→ PROBLEM TO WORK ON
Show each line of the listing below that contains the word "Task".
··· DATA SUPPLIED
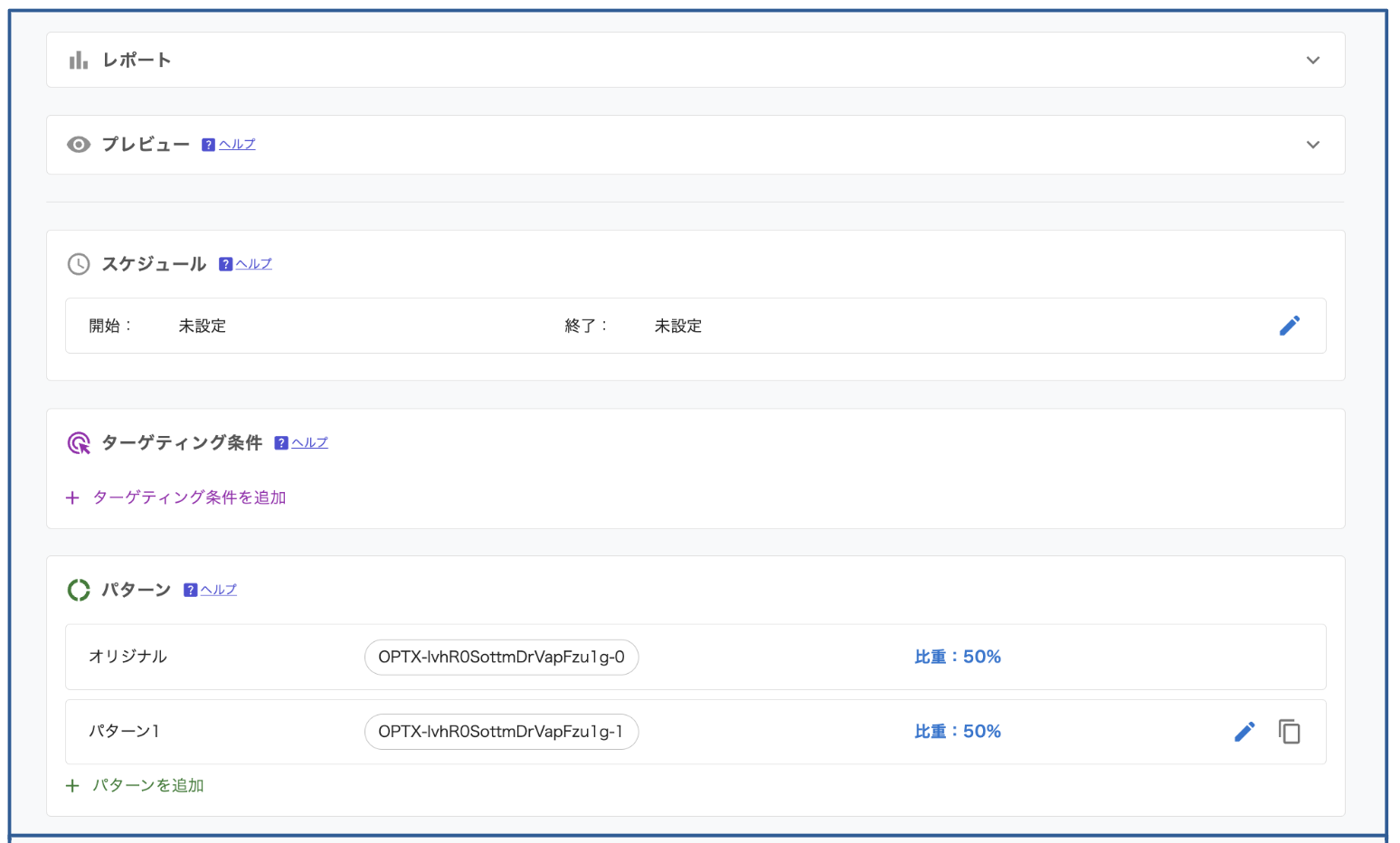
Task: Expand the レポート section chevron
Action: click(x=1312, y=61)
······
··· DATA SUPPLIED
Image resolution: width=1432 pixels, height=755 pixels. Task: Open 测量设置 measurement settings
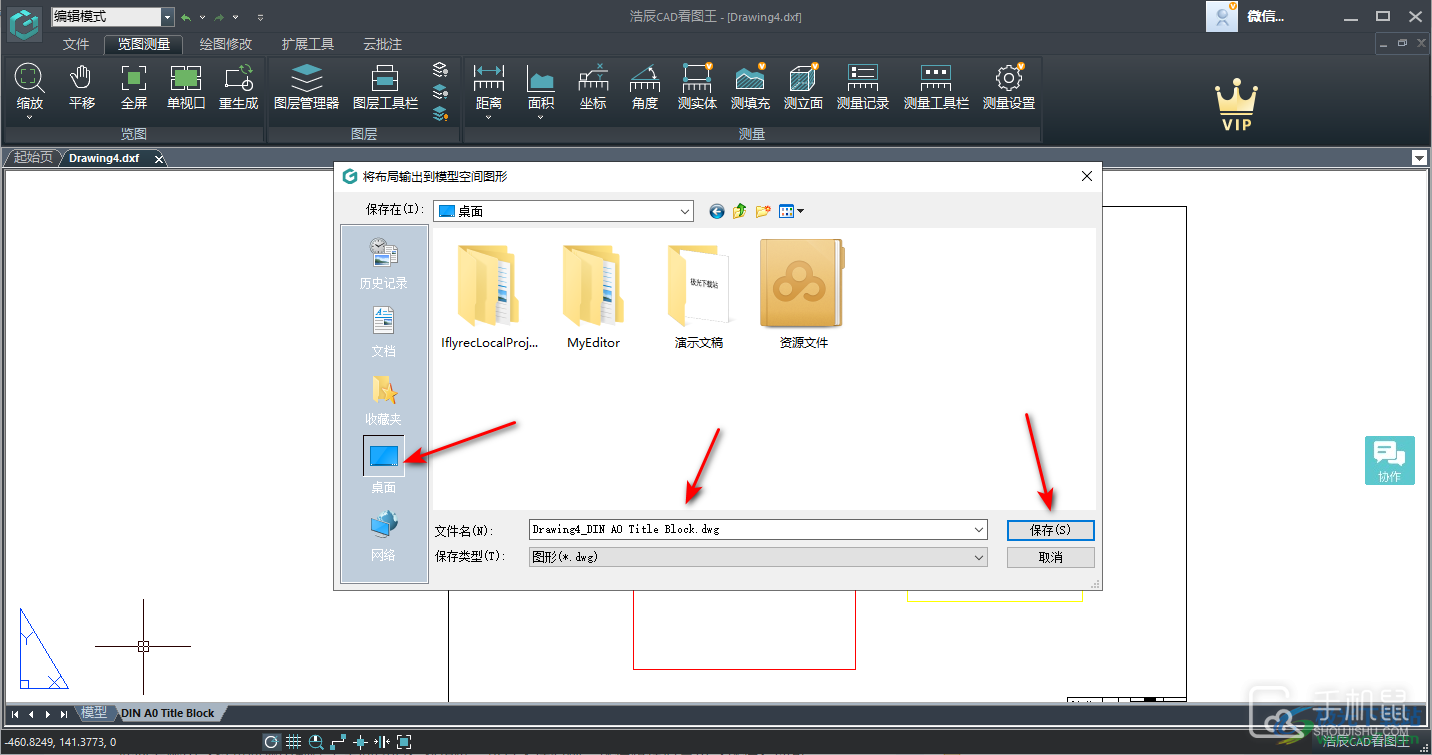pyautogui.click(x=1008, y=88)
······
··· DATA SUPPLIED
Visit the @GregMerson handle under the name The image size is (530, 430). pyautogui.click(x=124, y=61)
······
→ REPLY
Task: Expand the レポート section chevron
Image resolution: width=1432 pixels, height=755 pixels. Task: Open 测量设置 measurement settings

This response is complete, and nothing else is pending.